Exercise brief: Please repeat exactly the lines from the one containing "Given: Click the" through the last line of the records below, leaving out any pictures.

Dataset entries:
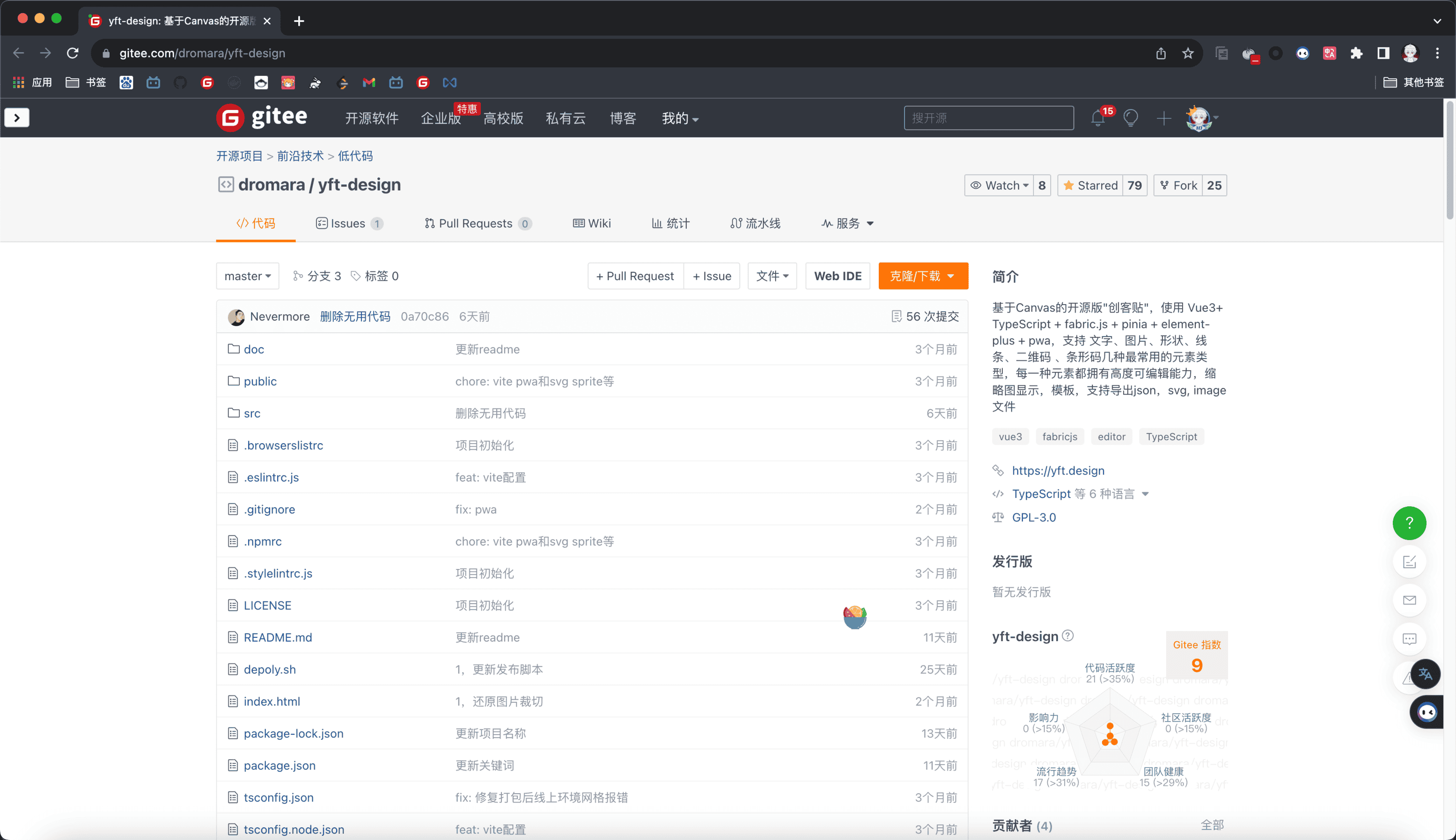Click the floating edit feedback icon
Image resolution: width=1456 pixels, height=840 pixels.
coord(1409,562)
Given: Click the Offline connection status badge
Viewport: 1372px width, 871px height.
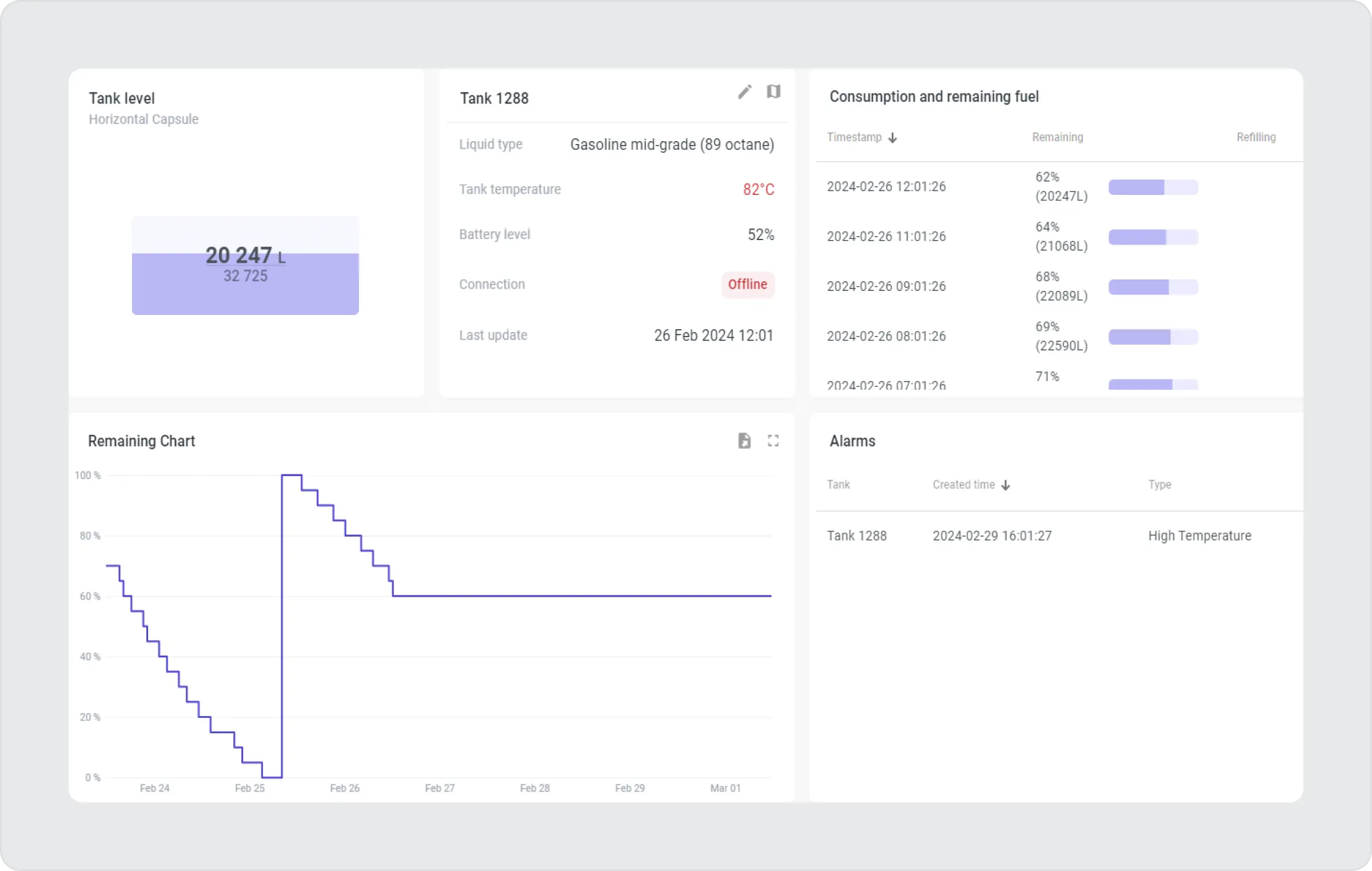Looking at the screenshot, I should [x=747, y=285].
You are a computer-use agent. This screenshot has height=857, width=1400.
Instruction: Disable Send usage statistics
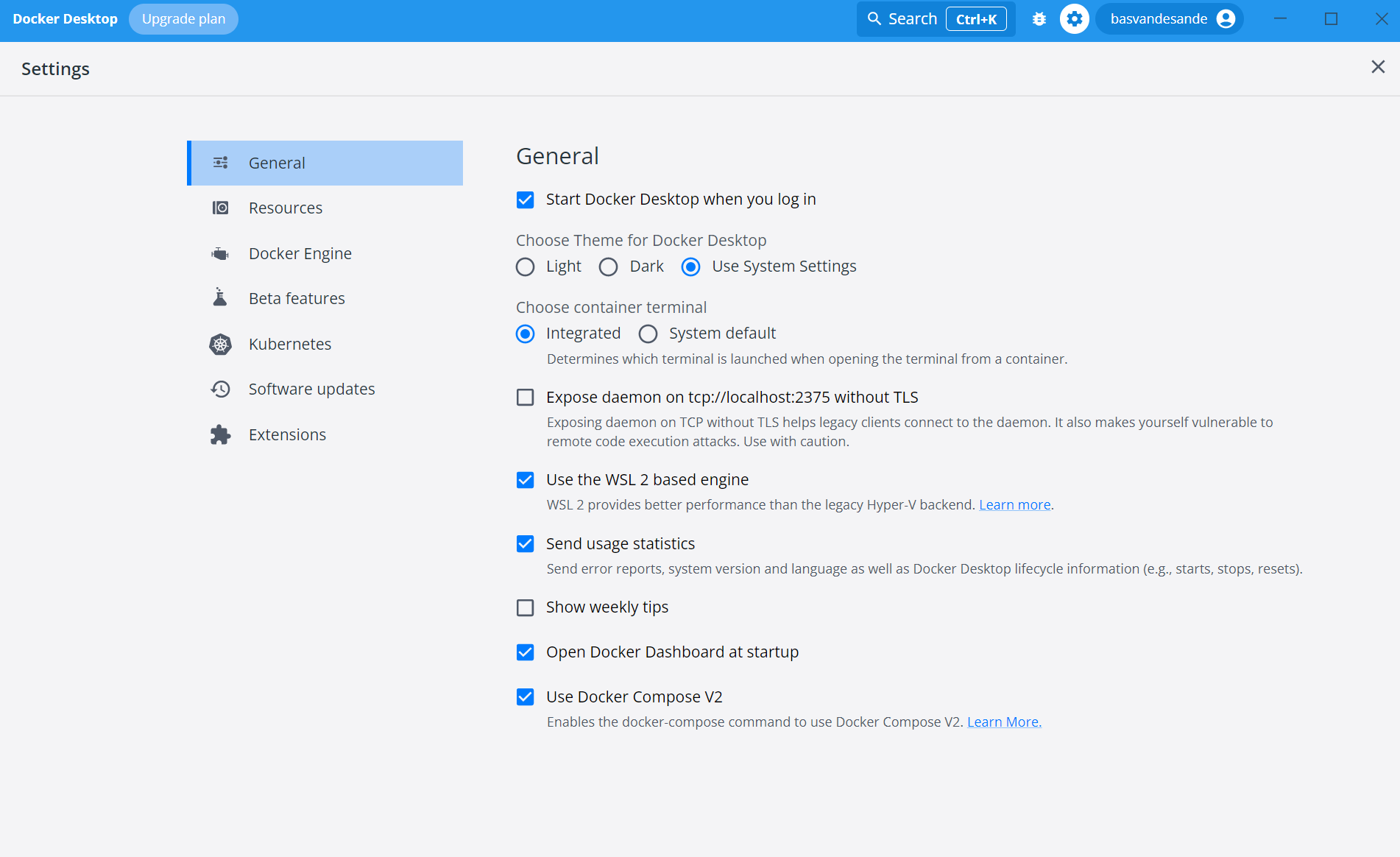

Response:
Given: Click the Offline connection status badge
Viewport: 1372px width, 871px height.
Looking at the screenshot, I should [x=747, y=285].
You are a computer-use agent. This screenshot has height=857, width=1400.
Instruction: Disable Send usage statistics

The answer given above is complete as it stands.